START EXERCISE DATA

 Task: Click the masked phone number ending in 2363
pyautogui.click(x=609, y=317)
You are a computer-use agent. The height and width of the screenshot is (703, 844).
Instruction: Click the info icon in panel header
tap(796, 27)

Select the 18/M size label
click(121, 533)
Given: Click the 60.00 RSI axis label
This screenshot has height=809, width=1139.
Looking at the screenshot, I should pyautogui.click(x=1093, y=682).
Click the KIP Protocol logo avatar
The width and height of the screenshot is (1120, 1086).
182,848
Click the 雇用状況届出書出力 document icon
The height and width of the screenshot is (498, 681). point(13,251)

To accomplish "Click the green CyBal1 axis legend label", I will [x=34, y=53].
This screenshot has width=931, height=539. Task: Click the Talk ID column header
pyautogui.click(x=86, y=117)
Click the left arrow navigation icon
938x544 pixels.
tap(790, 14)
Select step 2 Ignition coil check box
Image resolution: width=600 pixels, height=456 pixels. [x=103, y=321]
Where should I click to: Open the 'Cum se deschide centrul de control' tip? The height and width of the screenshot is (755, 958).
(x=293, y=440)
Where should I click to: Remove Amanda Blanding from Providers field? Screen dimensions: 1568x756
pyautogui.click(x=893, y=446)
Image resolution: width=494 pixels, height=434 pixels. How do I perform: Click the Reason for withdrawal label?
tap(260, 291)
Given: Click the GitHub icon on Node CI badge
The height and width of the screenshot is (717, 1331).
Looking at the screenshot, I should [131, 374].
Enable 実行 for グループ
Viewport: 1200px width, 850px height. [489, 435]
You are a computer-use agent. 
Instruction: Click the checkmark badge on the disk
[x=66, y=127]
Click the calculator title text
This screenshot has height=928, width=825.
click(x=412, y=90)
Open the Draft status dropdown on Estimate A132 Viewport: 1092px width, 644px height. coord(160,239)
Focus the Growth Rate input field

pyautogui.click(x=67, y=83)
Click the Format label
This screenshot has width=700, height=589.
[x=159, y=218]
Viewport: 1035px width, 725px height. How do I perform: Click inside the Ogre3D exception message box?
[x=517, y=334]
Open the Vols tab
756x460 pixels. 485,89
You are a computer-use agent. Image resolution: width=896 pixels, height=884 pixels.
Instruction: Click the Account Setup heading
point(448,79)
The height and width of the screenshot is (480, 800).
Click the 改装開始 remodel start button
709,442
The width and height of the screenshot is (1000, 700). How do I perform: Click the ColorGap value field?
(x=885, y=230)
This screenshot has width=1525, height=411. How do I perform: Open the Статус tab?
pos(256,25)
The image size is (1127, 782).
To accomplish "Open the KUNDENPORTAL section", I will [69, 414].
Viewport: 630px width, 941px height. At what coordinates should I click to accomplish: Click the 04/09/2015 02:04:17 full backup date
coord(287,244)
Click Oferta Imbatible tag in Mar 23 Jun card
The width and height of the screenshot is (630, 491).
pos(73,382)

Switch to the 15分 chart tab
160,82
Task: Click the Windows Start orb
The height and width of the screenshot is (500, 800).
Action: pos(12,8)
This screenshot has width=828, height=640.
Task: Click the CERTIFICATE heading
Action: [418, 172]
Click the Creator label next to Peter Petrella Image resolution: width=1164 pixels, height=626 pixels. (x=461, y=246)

END EXERCISE DATA

WORK ITEM: Output the entire listing above without leaving out or altering anything.

FINISHED EXERCISE:
 Task: Click the masked phone number ending in 2363
pyautogui.click(x=609, y=317)
You are a computer-use agent. The height and width of the screenshot is (703, 844).
Instruction: Click the info icon in panel header
tap(796, 27)

Select the 18/M size label
click(121, 533)
Given: Click the 60.00 RSI axis label
This screenshot has height=809, width=1139.
Looking at the screenshot, I should pyautogui.click(x=1093, y=682).
Click the KIP Protocol logo avatar
The width and height of the screenshot is (1120, 1086).
182,848
Click the 雇用状況届出書出力 document icon
The height and width of the screenshot is (498, 681). point(13,251)

To accomplish "Click the green CyBal1 axis legend label", I will [x=34, y=53].
This screenshot has width=931, height=539. Task: Click the Talk ID column header
pyautogui.click(x=86, y=117)
Click the left arrow navigation icon
938x544 pixels.
tap(790, 14)
Select step 2 Ignition coil check box
Image resolution: width=600 pixels, height=456 pixels. [x=103, y=321]
Where should I click to: Open the 'Cum se deschide centrul de control' tip? The height and width of the screenshot is (755, 958).
(x=293, y=440)
Where should I click to: Remove Amanda Blanding from Providers field? Screen dimensions: 1568x756
pyautogui.click(x=893, y=446)
Image resolution: width=494 pixels, height=434 pixels. How do I perform: Click the Reason for withdrawal label?
tap(260, 291)
Given: Click the GitHub icon on Node CI badge
The height and width of the screenshot is (717, 1331).
Looking at the screenshot, I should [131, 374].
Enable 実行 for グループ
Viewport: 1200px width, 850px height. [489, 435]
You are a computer-use agent. 
Instruction: Click the checkmark badge on the disk
[x=66, y=127]
Click the calculator title text
This screenshot has height=928, width=825.
click(x=412, y=90)
Open the Draft status dropdown on Estimate A132 Viewport: 1092px width, 644px height. coord(160,239)
Focus the Growth Rate input field

pyautogui.click(x=67, y=83)
Click the Format label
This screenshot has width=700, height=589.
[x=159, y=218]
Viewport: 1035px width, 725px height. How do I perform: Click inside the Ogre3D exception message box?
[x=517, y=334]
Open the Vols tab
756x460 pixels. 485,89
You are a computer-use agent. Image resolution: width=896 pixels, height=884 pixels.
Instruction: Click the Account Setup heading
point(448,79)
The height and width of the screenshot is (480, 800).
Click the 改装開始 remodel start button
709,442
The width and height of the screenshot is (1000, 700). How do I perform: Click the ColorGap value field?
(x=885, y=230)
This screenshot has width=1525, height=411. How do I perform: Open the Статус tab?
pos(256,25)
The image size is (1127, 782).
To accomplish "Open the KUNDENPORTAL section", I will [69, 414].
Viewport: 630px width, 941px height. At what coordinates should I click to accomplish: Click the 04/09/2015 02:04:17 full backup date
coord(287,244)
Click Oferta Imbatible tag in Mar 23 Jun card
The width and height of the screenshot is (630, 491).
pos(73,382)

Switch to the 15分 chart tab
160,82
Task: Click the Windows Start orb
The height and width of the screenshot is (500, 800).
Action: pos(12,8)
This screenshot has width=828, height=640.
Task: Click the CERTIFICATE heading
Action: [418, 172]
Click the Creator label next to Peter Petrella Image resolution: width=1164 pixels, height=626 pixels. (x=461, y=246)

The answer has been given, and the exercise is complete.